The house of dreams or the house of nightmares?



"'Going to the show' for thousands of young people in every industrial city is the only possible road ro the realms of mystery and romance: the theater is the only place where they can satisfy that craving for a conception of life higher than that which the actual world offers them...The theater becomes to them a 'veritable house of dreams' infinitely more real than the noisy streets and the crowded factories," (75-76).

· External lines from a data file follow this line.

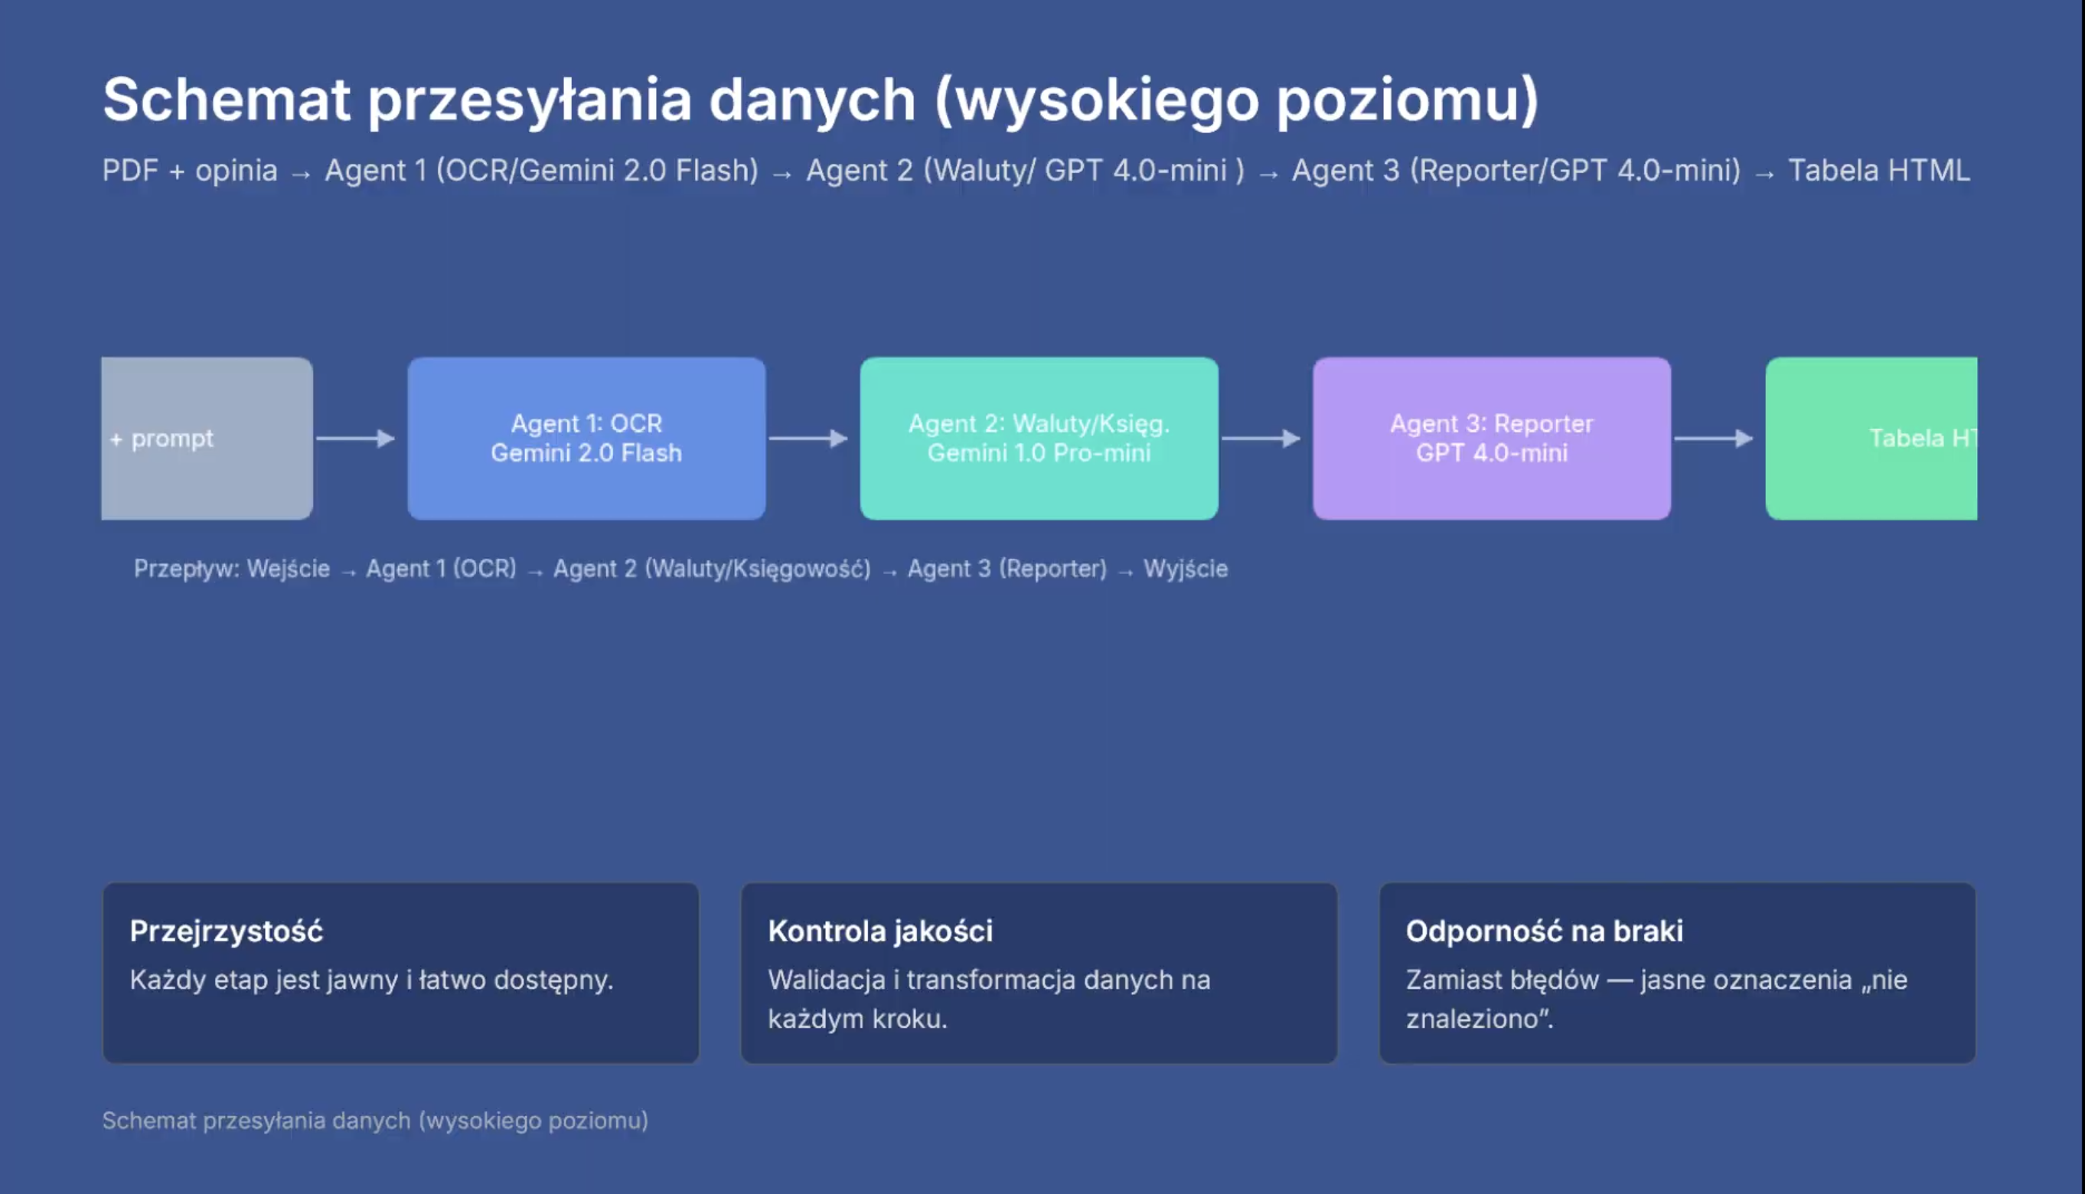Screen dimensions: 2085x1194
Task: Click the subtitle pipeline text starting 'PDF + opinia'
Action: tap(1035, 171)
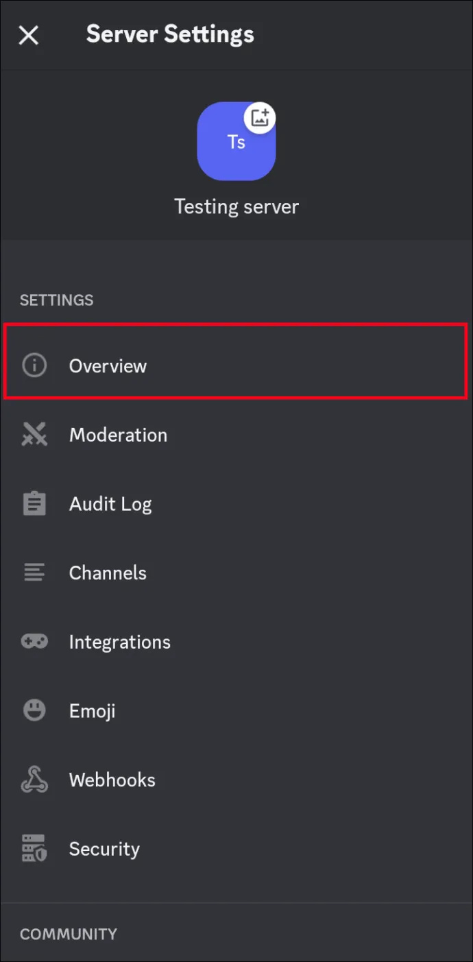Tap the Testing server name text
This screenshot has height=962, width=473.
click(237, 206)
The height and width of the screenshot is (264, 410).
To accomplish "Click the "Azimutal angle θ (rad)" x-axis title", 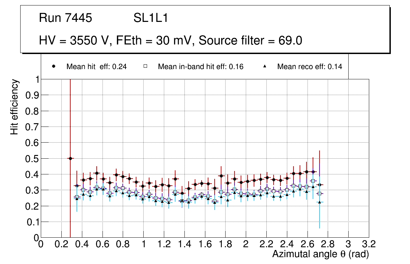I will 320,254.
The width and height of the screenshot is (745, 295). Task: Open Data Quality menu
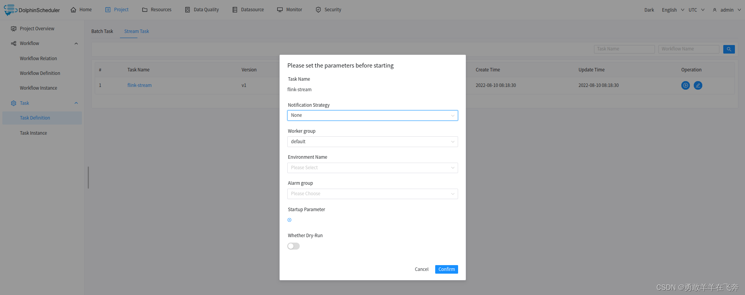click(202, 10)
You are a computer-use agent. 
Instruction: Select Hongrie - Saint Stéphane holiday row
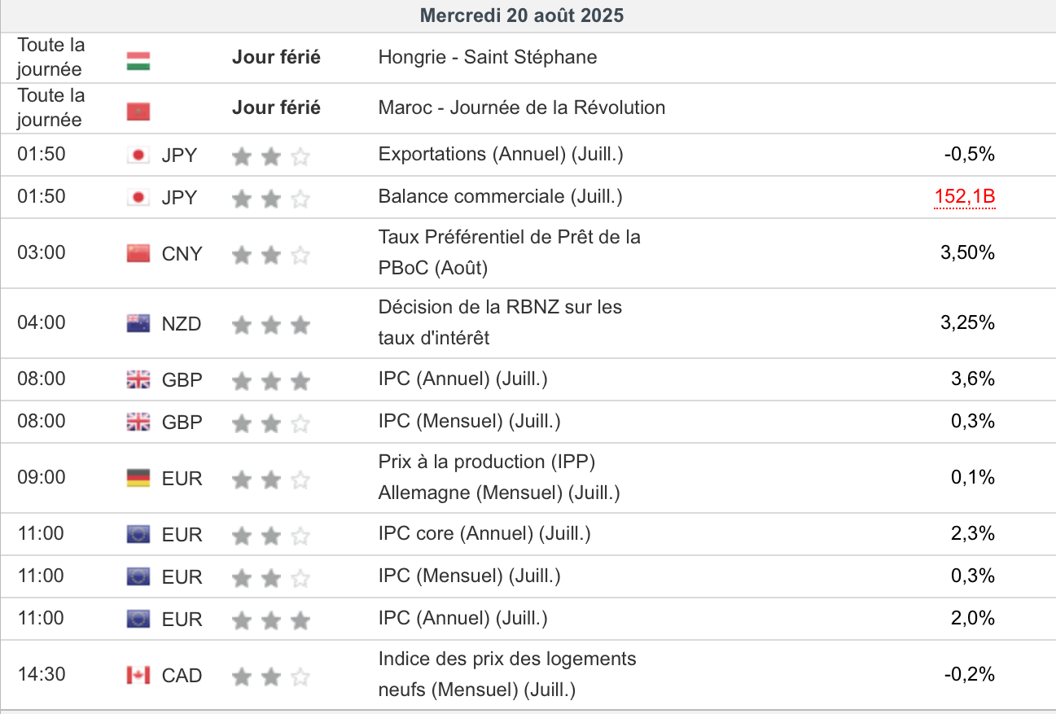coord(488,57)
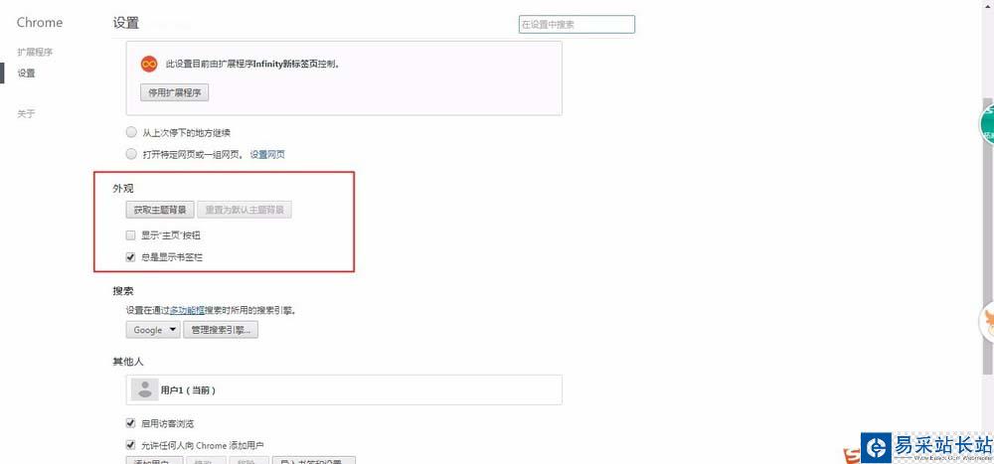Open the 设置网页 link
The width and height of the screenshot is (994, 464).
(267, 154)
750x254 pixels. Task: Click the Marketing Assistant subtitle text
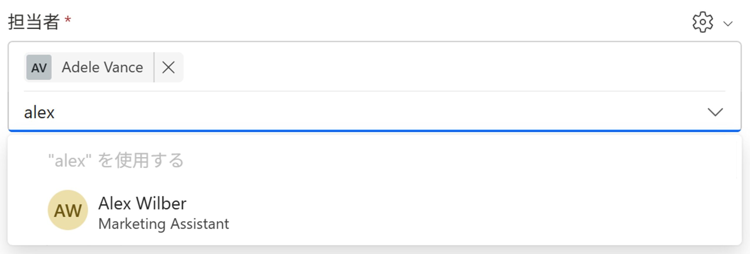163,224
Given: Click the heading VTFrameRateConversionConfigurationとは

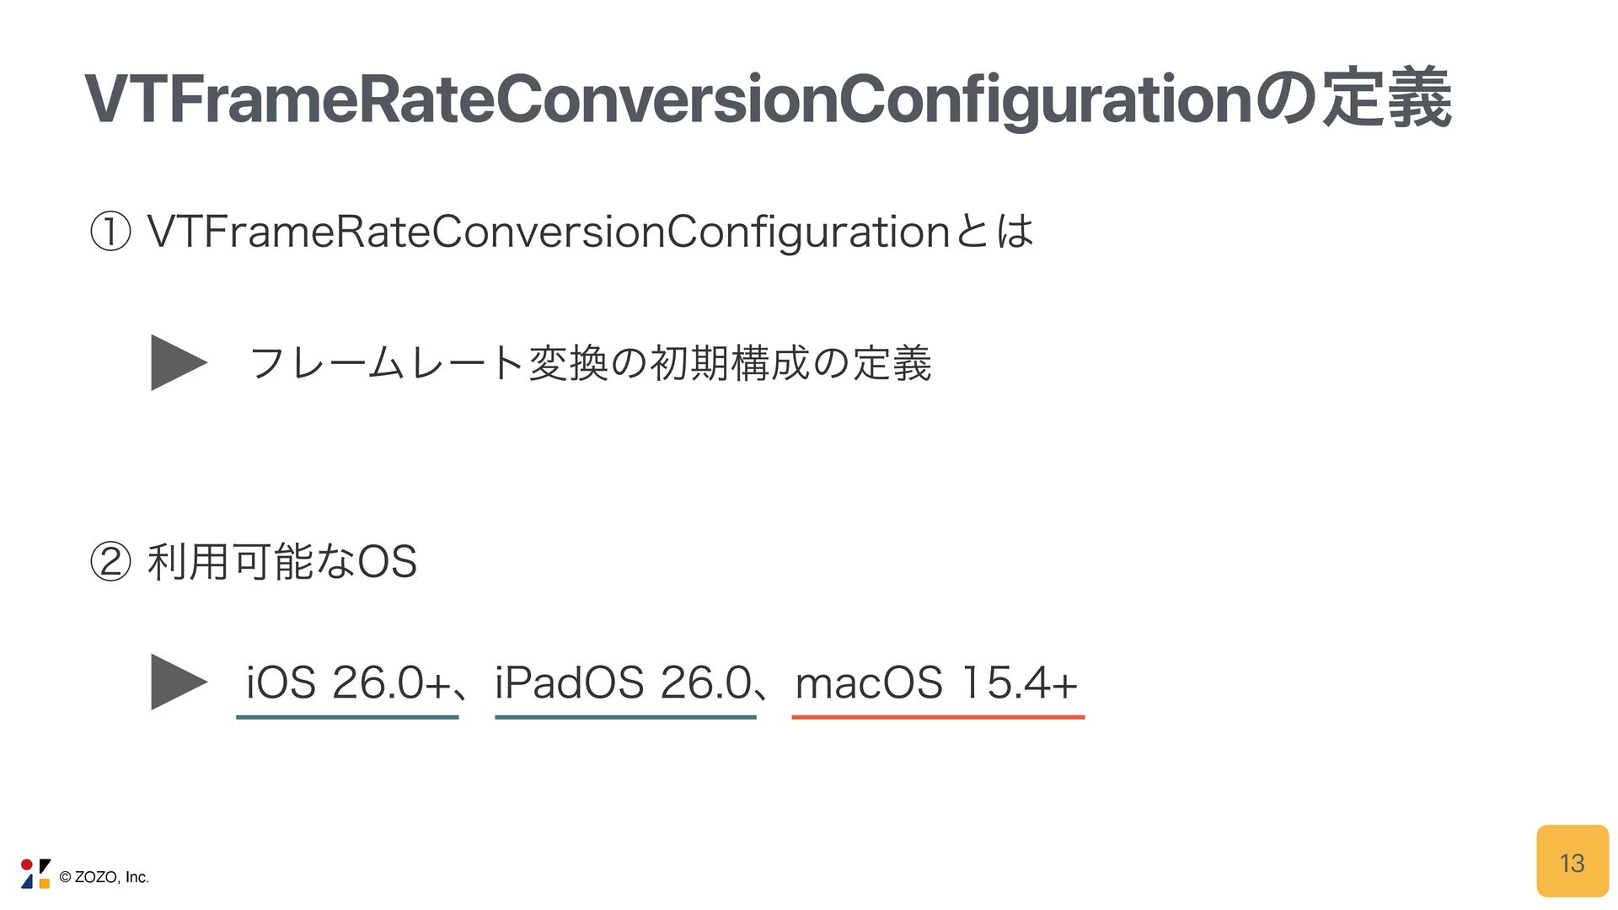Looking at the screenshot, I should coord(590,232).
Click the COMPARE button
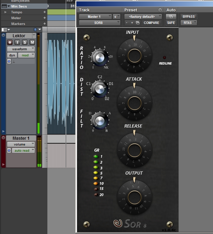This screenshot has width=213, height=234. tap(151, 23)
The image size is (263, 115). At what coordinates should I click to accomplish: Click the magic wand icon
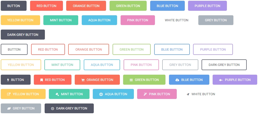(145, 94)

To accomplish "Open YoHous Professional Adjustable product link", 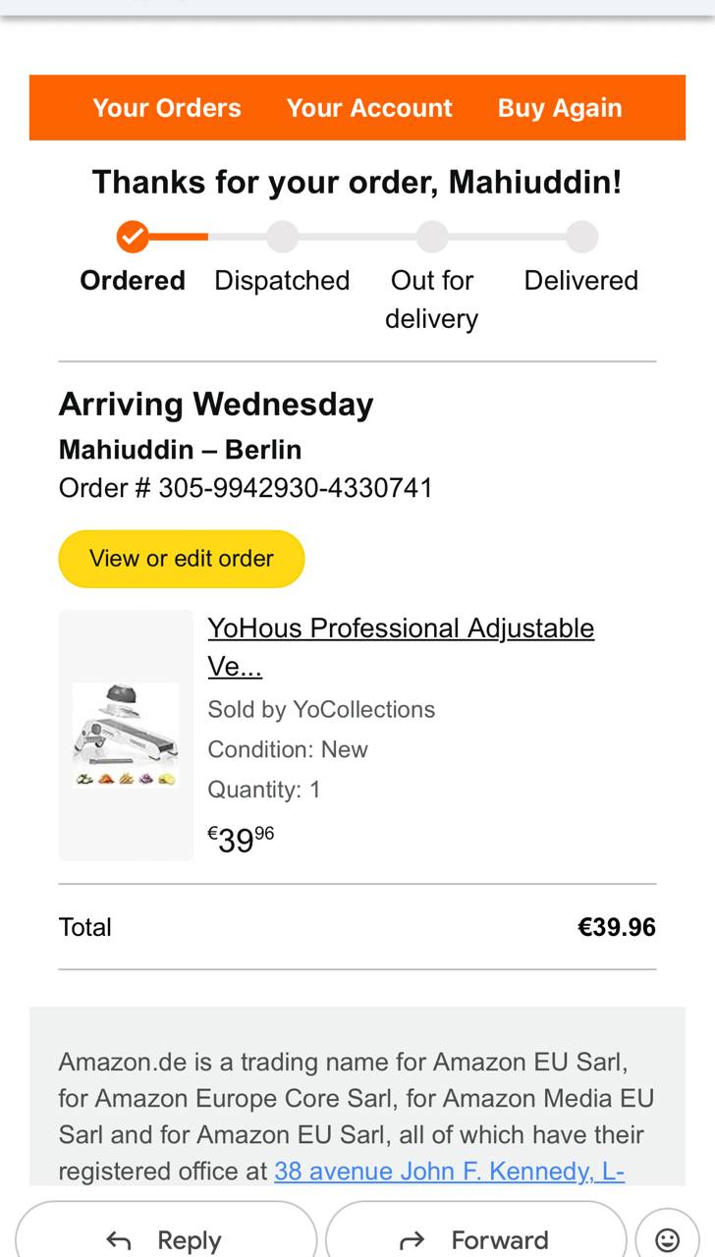I will point(401,629).
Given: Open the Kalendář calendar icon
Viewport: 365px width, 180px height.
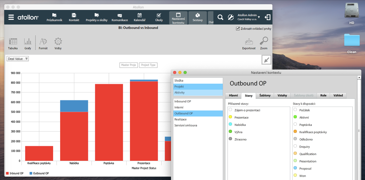Looking at the screenshot, I should (x=139, y=17).
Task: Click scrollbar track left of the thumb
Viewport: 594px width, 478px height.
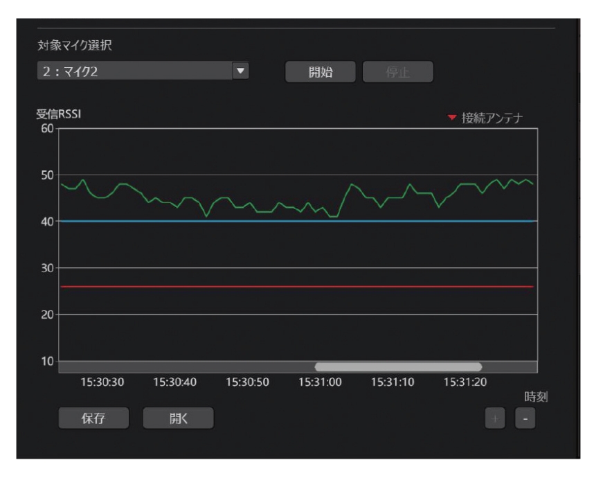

It is obvious that urban life in the 20th century was difficult for adults, it was probably unimaginable for young children who was forced into labor to make ends meet for their families. Sweat shop labor did not allow any room for imagination and play time, so Jane Adams of Hull House thought it disastrous to expose children to the whimsical world of theater and fantasy. She thought that it was like waving a candy bar in front of a diabetic. The children who are exposed to theater and plays start to act out the fantasy world in daily events.

"Is it not astounding that a city allows thousands of its youth to fill their impressionable minds with these absurdities which certainly will become the foundation for their working moral codes and the data from which they will judge the properties of life?...Apparently the blankness and grayness of life itself had been broken for her only by the portrayal of a different world," (79-81).

Children are naturally imaginative so if they do not have an outlet for their creativity it will just come out in other ways, like a little boy pretending to be a pirate and stealing from a chinese laundry man. I don't necessarily think it's better to stifle it and have them never see plays and theater. I feel that they would eventually learn the difference between reality and fantasy, but it is understandable that they would want to resort to fantasy world rather than live in their harsh reality.

1 Comments:

At 8:44 PM, Blogger A. Mattson said...

A thoughtful post.

Addams is reacting to the popular theatre of the day. She is not against theatre in general, she is afraid of the kinds of crime-filled popular shows that she describes in her chapter.

Mostly she is concerned that children's imaginations and fantasies are being shaped by these shows and that unrealistic expectations are being created.